再開のご挨拶 ~Starting Over ~

2012年08月03日 | つまらない雑談

 家や仕事を失ったわけではないのだが、震災後、仕事や生活がいろいろな意味であわただしくなり、そのあわただしさにかまけて、ずっとブログの更新を怠ってきた。大方は、もうやめてしまったのだろうと、思われているに違いない。

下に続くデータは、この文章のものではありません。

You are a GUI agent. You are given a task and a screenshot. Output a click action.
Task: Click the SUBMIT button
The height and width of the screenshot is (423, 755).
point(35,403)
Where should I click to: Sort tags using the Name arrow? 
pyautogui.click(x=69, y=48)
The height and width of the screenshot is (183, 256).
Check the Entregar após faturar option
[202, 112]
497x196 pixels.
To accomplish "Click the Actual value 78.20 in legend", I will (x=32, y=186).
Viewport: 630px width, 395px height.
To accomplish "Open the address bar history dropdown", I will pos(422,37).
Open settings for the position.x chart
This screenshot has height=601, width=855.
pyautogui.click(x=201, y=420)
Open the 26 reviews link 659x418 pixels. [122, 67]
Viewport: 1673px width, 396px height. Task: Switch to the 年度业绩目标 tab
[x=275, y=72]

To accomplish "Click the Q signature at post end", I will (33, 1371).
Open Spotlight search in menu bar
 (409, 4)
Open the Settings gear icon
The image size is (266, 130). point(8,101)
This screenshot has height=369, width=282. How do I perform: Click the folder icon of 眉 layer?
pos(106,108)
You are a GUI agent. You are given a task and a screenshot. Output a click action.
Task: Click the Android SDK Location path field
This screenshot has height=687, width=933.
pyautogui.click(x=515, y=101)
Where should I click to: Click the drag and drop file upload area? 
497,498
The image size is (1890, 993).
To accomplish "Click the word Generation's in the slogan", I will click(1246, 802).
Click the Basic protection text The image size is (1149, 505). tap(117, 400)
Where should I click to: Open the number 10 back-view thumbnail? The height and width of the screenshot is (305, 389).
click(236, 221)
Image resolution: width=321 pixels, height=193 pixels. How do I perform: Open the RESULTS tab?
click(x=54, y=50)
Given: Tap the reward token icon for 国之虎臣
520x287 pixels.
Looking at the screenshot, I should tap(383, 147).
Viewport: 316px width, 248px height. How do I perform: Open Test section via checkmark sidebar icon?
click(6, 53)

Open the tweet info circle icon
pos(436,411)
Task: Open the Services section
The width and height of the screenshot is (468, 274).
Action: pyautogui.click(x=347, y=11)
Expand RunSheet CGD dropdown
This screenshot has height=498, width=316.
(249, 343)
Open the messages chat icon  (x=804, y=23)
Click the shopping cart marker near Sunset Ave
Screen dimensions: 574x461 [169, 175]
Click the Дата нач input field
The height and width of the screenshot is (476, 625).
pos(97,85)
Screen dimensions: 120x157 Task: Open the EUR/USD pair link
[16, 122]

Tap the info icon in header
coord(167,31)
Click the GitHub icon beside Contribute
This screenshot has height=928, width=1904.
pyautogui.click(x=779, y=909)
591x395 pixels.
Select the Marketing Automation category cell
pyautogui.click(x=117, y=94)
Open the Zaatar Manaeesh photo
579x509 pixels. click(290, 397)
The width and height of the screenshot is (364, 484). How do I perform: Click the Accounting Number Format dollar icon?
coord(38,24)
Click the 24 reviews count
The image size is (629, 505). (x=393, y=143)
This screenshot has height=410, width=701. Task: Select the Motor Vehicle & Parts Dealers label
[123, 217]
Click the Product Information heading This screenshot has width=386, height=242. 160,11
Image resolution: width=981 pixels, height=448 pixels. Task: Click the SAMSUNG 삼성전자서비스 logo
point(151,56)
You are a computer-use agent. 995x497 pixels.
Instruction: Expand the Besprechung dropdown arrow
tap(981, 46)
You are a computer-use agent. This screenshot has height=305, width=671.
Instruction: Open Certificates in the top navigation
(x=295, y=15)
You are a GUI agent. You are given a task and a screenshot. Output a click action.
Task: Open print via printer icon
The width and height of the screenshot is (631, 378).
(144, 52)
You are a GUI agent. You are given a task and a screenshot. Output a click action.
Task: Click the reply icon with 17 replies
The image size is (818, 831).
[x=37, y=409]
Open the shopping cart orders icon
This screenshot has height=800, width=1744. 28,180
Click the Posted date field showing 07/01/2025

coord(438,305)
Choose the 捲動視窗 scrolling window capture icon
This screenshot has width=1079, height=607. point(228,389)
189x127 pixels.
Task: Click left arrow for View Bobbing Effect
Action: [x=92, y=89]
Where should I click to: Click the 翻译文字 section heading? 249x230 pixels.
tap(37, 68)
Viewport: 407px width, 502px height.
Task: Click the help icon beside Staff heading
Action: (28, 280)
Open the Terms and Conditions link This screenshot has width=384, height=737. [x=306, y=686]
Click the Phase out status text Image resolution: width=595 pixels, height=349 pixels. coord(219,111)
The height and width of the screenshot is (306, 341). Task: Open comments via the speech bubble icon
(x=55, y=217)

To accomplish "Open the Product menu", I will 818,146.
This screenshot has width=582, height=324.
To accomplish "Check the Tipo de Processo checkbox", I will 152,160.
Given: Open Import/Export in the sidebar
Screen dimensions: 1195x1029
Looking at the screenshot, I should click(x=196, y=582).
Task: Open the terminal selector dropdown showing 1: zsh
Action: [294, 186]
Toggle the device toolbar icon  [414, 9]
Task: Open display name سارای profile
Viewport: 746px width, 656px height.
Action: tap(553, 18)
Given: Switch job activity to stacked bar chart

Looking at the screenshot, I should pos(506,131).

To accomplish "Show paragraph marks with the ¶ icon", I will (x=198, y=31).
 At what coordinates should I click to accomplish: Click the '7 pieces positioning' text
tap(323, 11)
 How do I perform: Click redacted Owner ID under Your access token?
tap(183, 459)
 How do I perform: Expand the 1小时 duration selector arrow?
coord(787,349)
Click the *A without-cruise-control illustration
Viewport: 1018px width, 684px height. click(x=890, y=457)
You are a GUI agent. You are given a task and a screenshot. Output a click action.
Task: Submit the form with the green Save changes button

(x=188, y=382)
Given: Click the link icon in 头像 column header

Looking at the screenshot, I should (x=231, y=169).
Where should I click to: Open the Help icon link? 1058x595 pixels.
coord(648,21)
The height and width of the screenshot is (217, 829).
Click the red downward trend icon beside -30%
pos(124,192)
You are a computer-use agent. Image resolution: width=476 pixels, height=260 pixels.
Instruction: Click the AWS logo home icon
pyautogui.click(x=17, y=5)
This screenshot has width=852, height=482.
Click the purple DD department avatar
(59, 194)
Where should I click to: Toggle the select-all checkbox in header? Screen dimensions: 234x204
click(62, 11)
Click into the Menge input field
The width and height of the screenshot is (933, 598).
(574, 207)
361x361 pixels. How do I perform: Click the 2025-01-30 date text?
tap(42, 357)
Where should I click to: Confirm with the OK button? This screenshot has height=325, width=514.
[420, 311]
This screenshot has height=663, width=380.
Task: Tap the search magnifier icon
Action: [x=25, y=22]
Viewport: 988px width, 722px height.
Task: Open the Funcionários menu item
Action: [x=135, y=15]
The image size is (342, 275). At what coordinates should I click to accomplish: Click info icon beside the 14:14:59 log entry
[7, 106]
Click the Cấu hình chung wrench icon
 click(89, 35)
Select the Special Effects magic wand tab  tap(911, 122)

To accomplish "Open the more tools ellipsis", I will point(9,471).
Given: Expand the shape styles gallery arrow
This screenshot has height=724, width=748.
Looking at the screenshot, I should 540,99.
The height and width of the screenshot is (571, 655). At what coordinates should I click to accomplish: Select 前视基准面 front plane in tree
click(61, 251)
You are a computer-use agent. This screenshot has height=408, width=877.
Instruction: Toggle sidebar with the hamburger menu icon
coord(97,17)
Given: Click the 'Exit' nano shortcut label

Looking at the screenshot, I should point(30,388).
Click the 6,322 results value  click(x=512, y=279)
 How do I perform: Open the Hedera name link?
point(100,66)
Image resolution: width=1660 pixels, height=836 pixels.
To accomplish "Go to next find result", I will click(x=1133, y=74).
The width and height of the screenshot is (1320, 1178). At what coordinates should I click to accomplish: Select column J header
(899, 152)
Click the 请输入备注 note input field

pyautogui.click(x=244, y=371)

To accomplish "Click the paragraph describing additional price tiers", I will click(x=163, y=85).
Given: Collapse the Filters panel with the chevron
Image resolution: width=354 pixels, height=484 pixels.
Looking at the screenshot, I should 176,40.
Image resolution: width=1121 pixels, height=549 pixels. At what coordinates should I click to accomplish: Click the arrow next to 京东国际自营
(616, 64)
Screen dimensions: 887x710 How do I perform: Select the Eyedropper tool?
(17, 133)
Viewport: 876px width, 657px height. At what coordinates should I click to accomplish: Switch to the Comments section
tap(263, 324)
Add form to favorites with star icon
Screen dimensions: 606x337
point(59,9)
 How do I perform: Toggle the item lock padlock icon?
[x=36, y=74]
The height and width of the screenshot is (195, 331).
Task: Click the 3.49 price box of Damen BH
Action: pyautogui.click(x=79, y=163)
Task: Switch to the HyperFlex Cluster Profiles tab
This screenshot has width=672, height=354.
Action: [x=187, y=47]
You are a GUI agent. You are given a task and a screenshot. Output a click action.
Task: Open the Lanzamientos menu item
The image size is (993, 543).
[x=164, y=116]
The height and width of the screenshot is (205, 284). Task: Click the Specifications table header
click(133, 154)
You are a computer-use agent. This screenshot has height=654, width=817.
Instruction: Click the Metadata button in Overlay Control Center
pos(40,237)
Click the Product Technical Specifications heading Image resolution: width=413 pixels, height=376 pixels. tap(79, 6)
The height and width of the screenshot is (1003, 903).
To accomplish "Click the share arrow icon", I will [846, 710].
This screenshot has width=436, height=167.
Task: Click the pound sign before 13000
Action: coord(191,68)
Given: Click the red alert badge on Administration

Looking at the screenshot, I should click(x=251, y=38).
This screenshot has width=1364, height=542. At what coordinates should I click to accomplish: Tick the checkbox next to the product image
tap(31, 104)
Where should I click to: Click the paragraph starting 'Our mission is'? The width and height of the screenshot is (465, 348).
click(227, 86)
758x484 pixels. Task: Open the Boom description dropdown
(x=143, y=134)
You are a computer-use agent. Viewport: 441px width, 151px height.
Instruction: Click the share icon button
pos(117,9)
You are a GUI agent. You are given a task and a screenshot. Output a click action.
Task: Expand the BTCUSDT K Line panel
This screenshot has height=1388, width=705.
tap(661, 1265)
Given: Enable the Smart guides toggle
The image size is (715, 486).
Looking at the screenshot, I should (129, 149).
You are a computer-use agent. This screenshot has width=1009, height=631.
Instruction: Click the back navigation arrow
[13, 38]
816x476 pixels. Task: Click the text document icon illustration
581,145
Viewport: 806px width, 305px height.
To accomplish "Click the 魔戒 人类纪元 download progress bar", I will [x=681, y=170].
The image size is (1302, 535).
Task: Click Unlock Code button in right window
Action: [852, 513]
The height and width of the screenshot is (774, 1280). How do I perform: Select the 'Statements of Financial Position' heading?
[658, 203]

 またぼちぼち更新していこうかと考えている。きっかけは、人間ドックでメタボリックシンドロームとそれに起因する狭心症予備軍と診断され、その「罪」で≪積極的支援を要する者≫に指定されて、体重を落とさなければならなくなったことに関連している。まったく余計なお世話だと思うのだが、例の健康増進法に基づいて、これから半年間、定期的に保健師さんの指導を受けなければならないというのだ。本当に余計なお世話だと思いつつも、従順な私は減量目標をとりあえずマイナス4キロと設定してしまった。平均すると、一日に155カロリー減らさなければならないのだそうだ。震災前に運動していたスイミングクラブが津波であとかたもなく流されてしまい、そのためもあって慢性的な運動不足だ。とりあえず、市の体育館のジムを利用しようかと考えているが、戸外を走ることも考えねばならないかもしれない。

 運動だけでは体重は落ちないことは経験済みだ。やはり食事制限が必要なのだ。けれども、これがなかなか難しい。とりあえず、酒を飲みながら、肴を喰らい、テレビに興じていた怠惰な生活をなんとかせねばならない。そこで、ブログ記事を書くことで、怠惰な時間を減らし、なんとか生活を立て直せないだろうかと考えたわけだ。

 というわけで、少しずつになると思いますが、ブログを再開します。

 Starting Over。